REQUIRED ACTION
The required output consists solely of the lines from the top of the listing through the line containing "You are a computer-use agent. The", transcribed exactly.

GIVEN RECORDS
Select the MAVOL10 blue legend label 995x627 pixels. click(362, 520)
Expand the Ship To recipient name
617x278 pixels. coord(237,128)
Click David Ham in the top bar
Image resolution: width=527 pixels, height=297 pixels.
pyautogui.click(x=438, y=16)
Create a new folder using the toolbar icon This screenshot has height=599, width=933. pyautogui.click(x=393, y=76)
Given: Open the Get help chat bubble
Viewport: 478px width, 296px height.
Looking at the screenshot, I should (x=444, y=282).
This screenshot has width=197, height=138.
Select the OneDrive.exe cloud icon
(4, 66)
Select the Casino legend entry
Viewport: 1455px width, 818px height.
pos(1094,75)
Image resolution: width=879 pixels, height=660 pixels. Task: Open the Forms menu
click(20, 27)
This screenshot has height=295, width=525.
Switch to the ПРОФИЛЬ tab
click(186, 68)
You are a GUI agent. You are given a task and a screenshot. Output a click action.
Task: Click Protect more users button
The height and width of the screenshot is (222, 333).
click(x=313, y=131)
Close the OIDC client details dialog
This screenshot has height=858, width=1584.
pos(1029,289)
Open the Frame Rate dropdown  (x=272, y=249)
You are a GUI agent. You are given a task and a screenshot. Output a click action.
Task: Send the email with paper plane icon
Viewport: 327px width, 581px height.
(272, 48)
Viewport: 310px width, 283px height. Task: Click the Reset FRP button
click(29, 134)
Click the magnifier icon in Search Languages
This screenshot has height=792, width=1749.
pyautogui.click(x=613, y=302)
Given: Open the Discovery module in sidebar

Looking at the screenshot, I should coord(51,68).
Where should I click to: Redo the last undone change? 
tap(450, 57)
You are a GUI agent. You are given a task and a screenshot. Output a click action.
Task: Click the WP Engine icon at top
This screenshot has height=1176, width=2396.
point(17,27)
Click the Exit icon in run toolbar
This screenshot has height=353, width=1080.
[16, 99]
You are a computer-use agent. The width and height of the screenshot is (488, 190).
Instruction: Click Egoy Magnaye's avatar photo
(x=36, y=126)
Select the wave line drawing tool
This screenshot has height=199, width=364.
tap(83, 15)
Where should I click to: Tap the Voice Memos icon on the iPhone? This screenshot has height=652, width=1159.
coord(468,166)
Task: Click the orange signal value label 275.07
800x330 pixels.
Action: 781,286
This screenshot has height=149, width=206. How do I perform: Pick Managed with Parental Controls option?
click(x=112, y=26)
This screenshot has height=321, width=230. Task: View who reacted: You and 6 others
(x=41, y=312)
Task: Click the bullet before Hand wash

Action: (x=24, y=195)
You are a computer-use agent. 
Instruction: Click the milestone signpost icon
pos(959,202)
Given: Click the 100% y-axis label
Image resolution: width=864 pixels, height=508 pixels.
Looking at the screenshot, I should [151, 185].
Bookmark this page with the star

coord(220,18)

THE ANSWER
Select the MAVOL10 blue legend label 995x627 pixels. click(362, 520)
Expand the Ship To recipient name
617x278 pixels. coord(237,128)
Click David Ham in the top bar
Image resolution: width=527 pixels, height=297 pixels.
pyautogui.click(x=438, y=16)
Create a new folder using the toolbar icon This screenshot has height=599, width=933. pyautogui.click(x=393, y=76)
Given: Open the Get help chat bubble
Viewport: 478px width, 296px height.
Looking at the screenshot, I should (x=444, y=282).
This screenshot has width=197, height=138.
Select the OneDrive.exe cloud icon
(4, 66)
Select the Casino legend entry
Viewport: 1455px width, 818px height.
pos(1094,75)
Image resolution: width=879 pixels, height=660 pixels. Task: Open the Forms menu
click(20, 27)
This screenshot has height=295, width=525.
Switch to the ПРОФИЛЬ tab
click(186, 68)
You are a GUI agent. You are given a task and a screenshot. Output a click action.
Task: Click Protect more users button
The height and width of the screenshot is (222, 333).
click(x=313, y=131)
Close the OIDC client details dialog
This screenshot has height=858, width=1584.
pos(1029,289)
Open the Frame Rate dropdown  (x=272, y=249)
You are a GUI agent. You are given a task and a screenshot. Output a click action.
Task: Send the email with paper plane icon
Viewport: 327px width, 581px height.
(272, 48)
Viewport: 310px width, 283px height. Task: Click the Reset FRP button
click(29, 134)
Click the magnifier icon in Search Languages
This screenshot has height=792, width=1749.
pyautogui.click(x=613, y=302)
Given: Open the Discovery module in sidebar

Looking at the screenshot, I should coord(51,68).
Where should I click to: Redo the last undone change? 
tap(450, 57)
You are a GUI agent. You are given a task and a screenshot. Output a click action.
Task: Click the WP Engine icon at top
This screenshot has height=1176, width=2396.
point(17,27)
Click the Exit icon in run toolbar
This screenshot has height=353, width=1080.
[16, 99]
You are a computer-use agent. The width and height of the screenshot is (488, 190).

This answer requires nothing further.